### READING PASSAGE
══════════

One of the pleasant features of retirement from ministry is that I finally can concentrate closely on everything that takes place in the flow of the service. For some of you this doesn’t sound quite right. But I confess. I am like a lot of others. When you have some clear responsibility to fulfill, those duties are never far from your mind.
So I haven’t always paid the closest of attention to the talks given by those who preside at the table. But during the last several years it has become different. I now listen carefully and I have learned a few things. One of the clearest impressions is the constant reference to Isaiah 53. What is it about that text that makes it so evocative and resonant for constant use in this situation?
I am formulating a thesis as to why this is; and I wish to use this thesis to make a suggestion about how we as believers may gain an additional insight about this state of affairs.
You probably have noticed by now that the little Baptist church across the street from the school frequently has on its sign, “Jesus paid it all.” The immediate question centers around the reference to “paying.” Who has to pay? For what reason? Where does Jesus enter into this matter? Of course we know.
Anyone familiar with the traditional Christian narrative will, of course, be able to put this into a setting: Isaiah 53. Listen again to the phraseology:
Surely our sicknesses-he bore them
And our pains he suffered them (v.4)
But he was pierced for our transgressions
And crushed for our iniquities
The punishment for our salvation
Lay upon him
And by his wounds, healing came to us (v.5)

══════════

### DATASET CONTENT
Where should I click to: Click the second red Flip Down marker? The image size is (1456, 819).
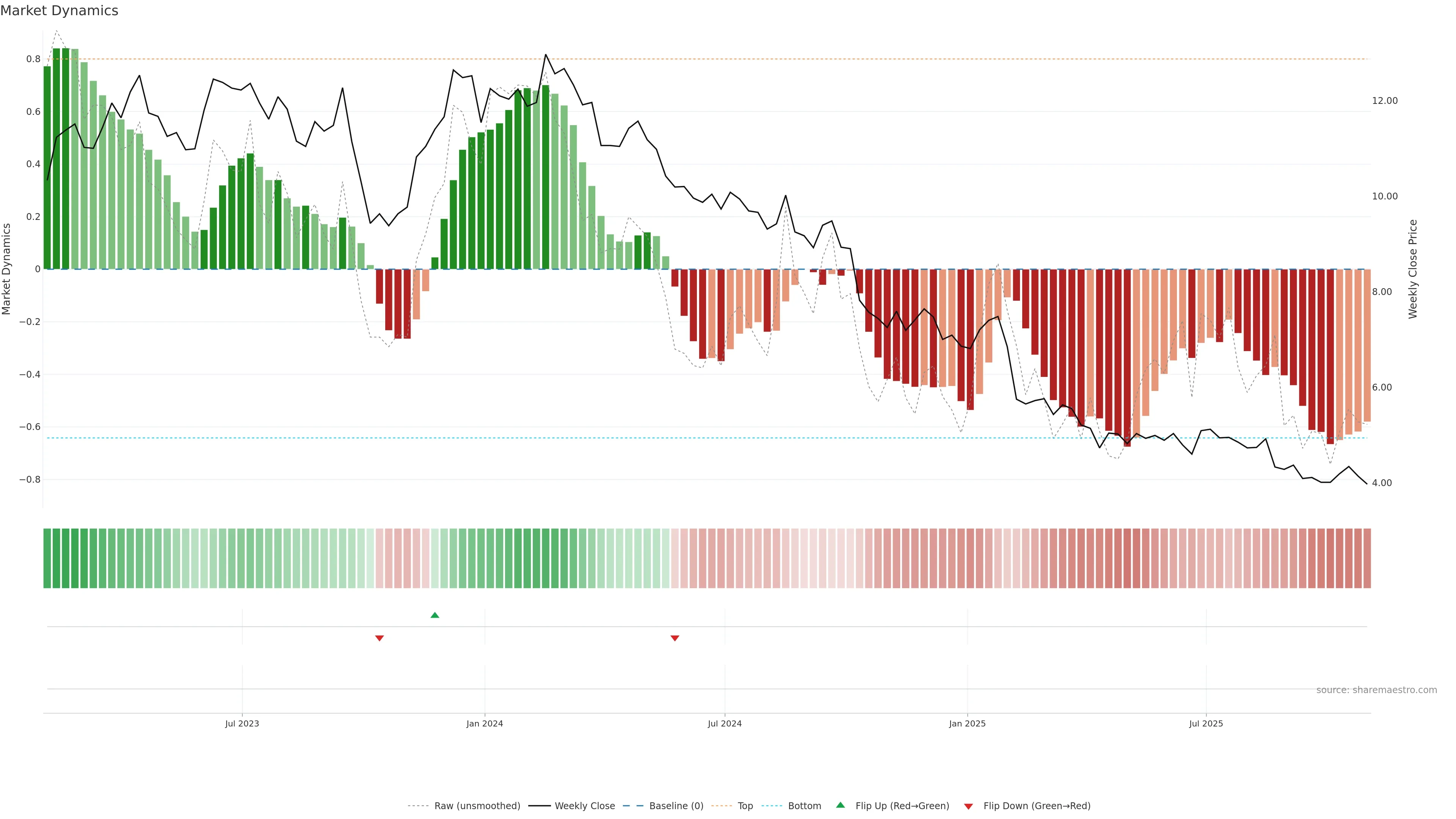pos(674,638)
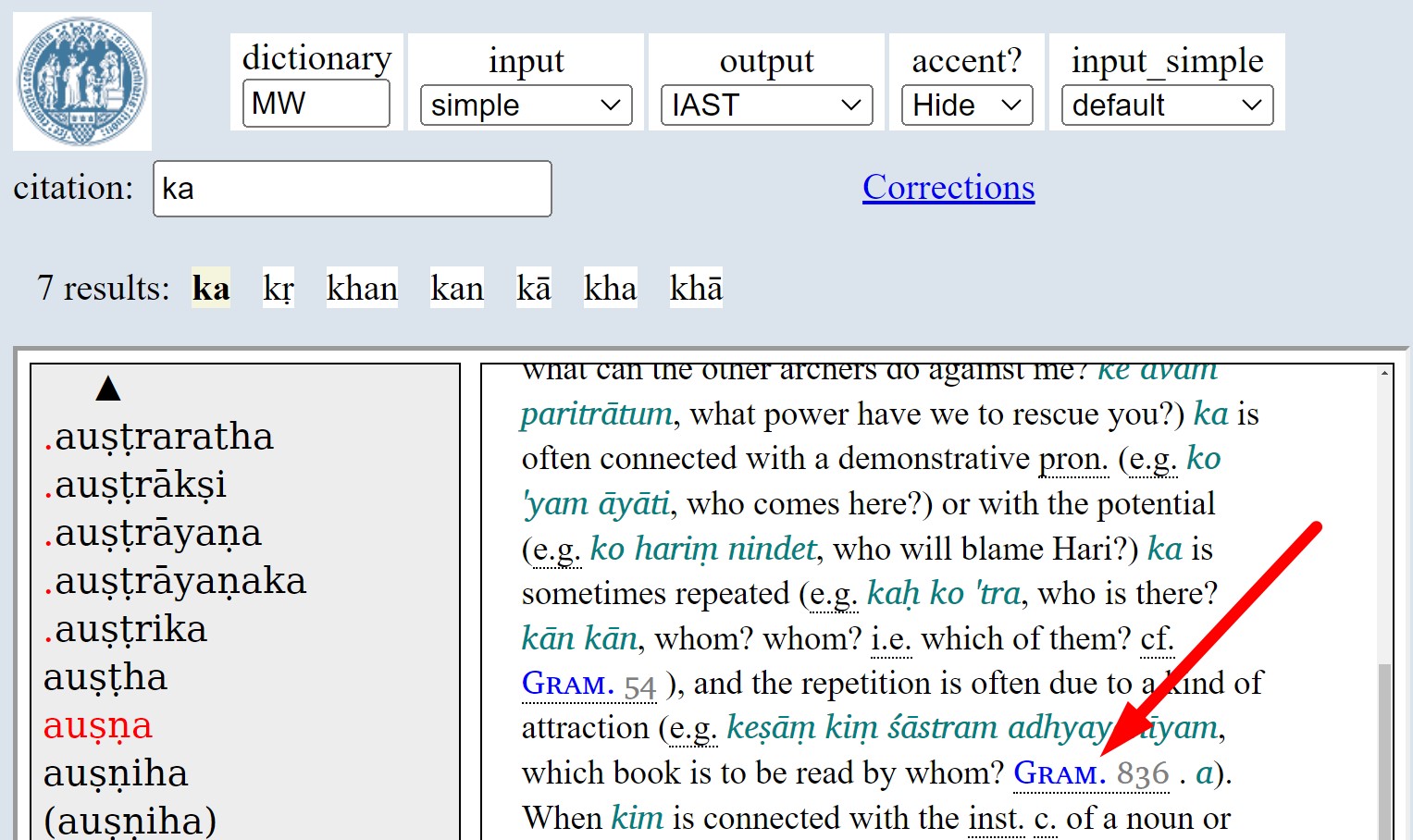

══════════

### SET TASKS
- 1) Copy the reflection on Isaiah 53 word for word from "Anyone familiar with" up to and including "to us (v.5)".
- 2) In the reflection on Isaiah 53, what does the little Baptist church across the street from the school often display on its sign?
- 3) List every question the reflection on Isaiah 53 asks in the paragraph about the church sign.

### COMPLETE ANSWERS
- 1)
Anyone familiar with the traditional Christian narrative will, of course, be able to put this into a setting: Isaiah 53. Listen again to the phraseology:
Surely our sicknesses-he bore them
And our pains he suffered them (v.4)
But he was pierced for our transgressions
And crushed for our iniquities
The punishment for our salvation
Lay upon him
And by his wounds, healing came to us (v.5)

- 2) "Jesus paid it all."

- 3)
- Who has to pay?
- For what reason?
- Where does Jesus enter into this matter?